Oh, No. Not a Beer Snob At All.

We've got new neighbors.

Mary-Next-Door moved at the beginning of January and we were relishing the silence and lack of diesel vehicles next door.

Not that Mary was bad, she wasn't, not at all.

She sold me these bowls at her yard sale:

I was in my pajamas, in the dark, at her yard sale. I hadn't brushed my hair. Or my teeth. But I WANTED these bowls. They are much prettier mixing bowls than the set I inherited from a co-worker. Plus, these are easier for me to lift down from their spot. It's love, I tell you.

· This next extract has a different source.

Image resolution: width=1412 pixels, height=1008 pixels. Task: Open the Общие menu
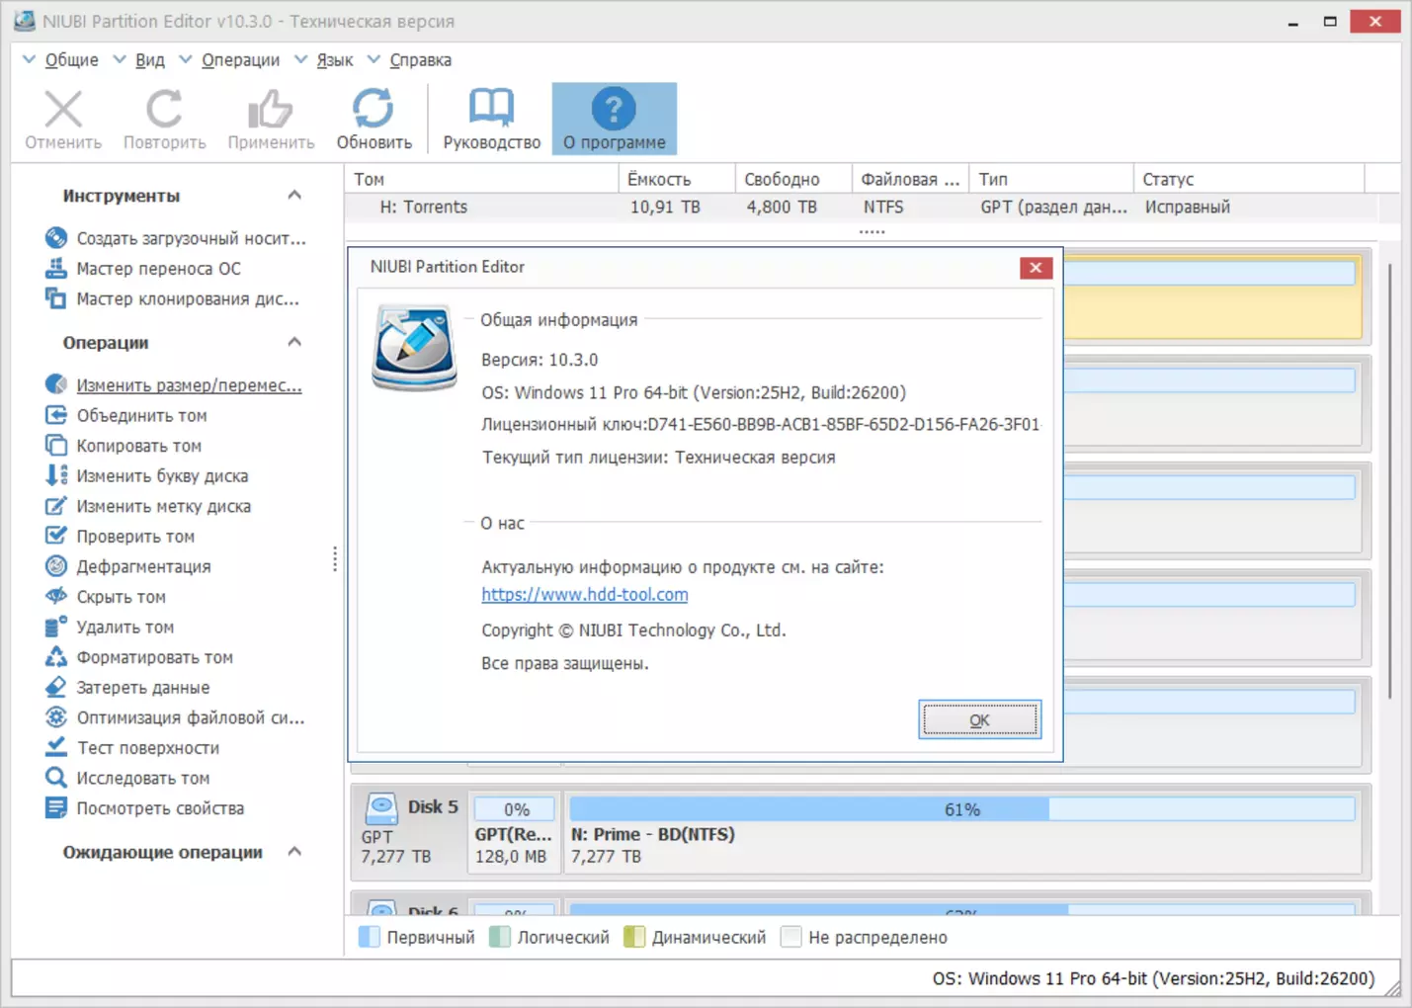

Anyway, so she moved out. This weekend, the new people moved in. Jeremiah and I were hoping for a couple similar to ourselves - quiet, thoughtful neighbors. Aged appropriately, like us. We were hoping for people down with listening to some music, playing some games, and just hanging out. We were hoping for some nerds like us.

We had our first "Danger, Will Robinson" moment when they rolled up in a cheap sports car tricked out with a spoiler so big it could have acted as the doorway to Narnia.

But we remained hopeful. Right up until they were hanging around with friends after moving everything out of the Uhaul. We were getting ready to head out ourselves, so as Jeremiah was unlocking and opening my door for me I was spying.

Jeremiah: What do you see?
Me: Well, I see an Orange County Choppers shirt. This causes me to shiver just a bit, as I am not a car* person. 
Jeremiah: No big deal. He's not swayed in the least.
Me: I see a guy wearing a shirt that says "F*CK Scottsdale" This gets smirks and snorts from both of us.
Jeremiah: In front of their kids? Not so cool, I guess.
Me: Um, and they are all smoking and...
Jeremiah: And what?
Me: No, I can't. You won't like it.
Jeremiah: Tell me. I can take it. He braces himself.
Me: They are drinking Miller Lite.
Jeremiah: Oh my god.
Me: Out of cans.
Jeremiah: Silence. Forget it. It would never work between us.

And we drive away.

It occurs to me. In all the years that I have known Jeremiah, I have never seen him drink a beer from a can. Not once. And when I call him a beer snob he gets all upset. I am sorry, but you gotta call a spade a spade, you know?

So I don't think our new neighbors will become our besties, but who knows. Never give up.

P.S. Let's re-examine the bowls. Because they are that beautiful. When I use them I will fondly remember the short little woman with teased bottle blonde hair who could have easily been called a cougar, who hit on Jeremiah and wore short shorts. Sigh. Those were the good old days.

* Believe it or not, I actually know that OC Choppers is about bikes. As in, motorcycles. Not because I ever watched the show, but because I did watch Miami Ink religiously while it was on and they did tats for the guys in the shop. So why did I say cars? I think I might have been using cars as an interchangeable word for "thing that moves and goes vroom and gets you from Point A to Point B". That's my only defense.